Kisah Abdul Malik, Sang Bintang dari 15 Bersaudara
loading...
A
A
A
Khalifah Umar bin Abdul Aziz (684-720 M) adalah sosok pemimpin yang saleh, bijaksana, dan dekat dengan rakyatnya. Sosoknya sangat melegenda hingga beliau dijuluki Khulafaur Rasyidin kelima.
Beliau lahir tahun 63 Hijrah (684 M) dan wafat tahun 101 Hijriyah (720 M). Ayahnya bernama Abdul Aziz, putra Khalifah Marwan bin al-Hakam yang merupakan sepupu Khalifah 'Utsman bin 'Affan RA . Ibunya adalah Laila, cucu Khalifah Umar bin Khattab RA .
Umar bin Abdul Aziz memiliki 3 istri dengan 15 anak, tiga diantaranya adalah perempuan. Istri pertama Fatimah. Beliau adalah putri 'Abdul Malik bin Marwan, khalifah yang berkuasa pada 685 – 705. Istri kedua, Lamis binti 'Ali dan ketiga Ummu 'Utsman binti Syu'aib. ( )
Sedangkan putra Umar bin Abdul Aziz adalah 'Abdul Malik, 'Abdul 'Aziz, 'Abdullah, Ibrahim, Ishaq, Ya'qub, Bakar, Al-Walid, Musa, 'Ashim, Yazid, Zaban, dan 'Abdullah. Sementara putrinya adalah Aminah, Ummu Ammar, dan Ummu 'Abdullah. ( )

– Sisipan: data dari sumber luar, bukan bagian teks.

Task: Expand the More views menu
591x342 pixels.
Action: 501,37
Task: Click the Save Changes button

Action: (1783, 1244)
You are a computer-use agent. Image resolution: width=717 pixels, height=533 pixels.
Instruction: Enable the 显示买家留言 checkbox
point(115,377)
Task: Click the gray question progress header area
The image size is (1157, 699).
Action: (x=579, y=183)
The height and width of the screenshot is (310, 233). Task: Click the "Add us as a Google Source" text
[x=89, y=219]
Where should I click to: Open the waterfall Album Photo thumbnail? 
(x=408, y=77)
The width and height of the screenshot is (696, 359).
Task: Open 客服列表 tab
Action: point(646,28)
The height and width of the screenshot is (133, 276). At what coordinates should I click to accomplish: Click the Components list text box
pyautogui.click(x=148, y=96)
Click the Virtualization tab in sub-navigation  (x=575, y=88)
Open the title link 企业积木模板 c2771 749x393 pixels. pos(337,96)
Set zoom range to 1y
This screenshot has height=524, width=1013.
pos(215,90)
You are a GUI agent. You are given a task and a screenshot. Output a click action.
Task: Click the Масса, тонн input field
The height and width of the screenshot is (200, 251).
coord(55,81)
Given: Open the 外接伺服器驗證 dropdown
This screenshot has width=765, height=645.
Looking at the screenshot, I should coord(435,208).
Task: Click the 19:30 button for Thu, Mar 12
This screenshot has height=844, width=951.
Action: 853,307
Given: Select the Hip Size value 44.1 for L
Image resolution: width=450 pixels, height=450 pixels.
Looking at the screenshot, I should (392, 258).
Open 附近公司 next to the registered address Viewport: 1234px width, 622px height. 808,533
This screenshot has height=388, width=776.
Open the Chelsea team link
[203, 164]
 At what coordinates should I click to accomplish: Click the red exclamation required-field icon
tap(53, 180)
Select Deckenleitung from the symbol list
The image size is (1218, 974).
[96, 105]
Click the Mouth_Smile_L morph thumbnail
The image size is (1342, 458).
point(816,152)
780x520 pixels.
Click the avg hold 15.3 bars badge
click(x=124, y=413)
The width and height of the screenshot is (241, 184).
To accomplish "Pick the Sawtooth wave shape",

Menurut Dr Abdurrahman Ra'fat Basya dalam "Mereka adalah Para Tabiin" , putra-putri Umar bin Abdul Aziz memiliki prestasi dalam hal takwa dan tingkat kesalehannya. Akan tetapi Abdul Malik bagaikan inti kalung di antara saudara-saudaranya, atau seperti bintang di tengah-tengah mereka. Beliau adalah orang yang sopan, mahir dan cerdas.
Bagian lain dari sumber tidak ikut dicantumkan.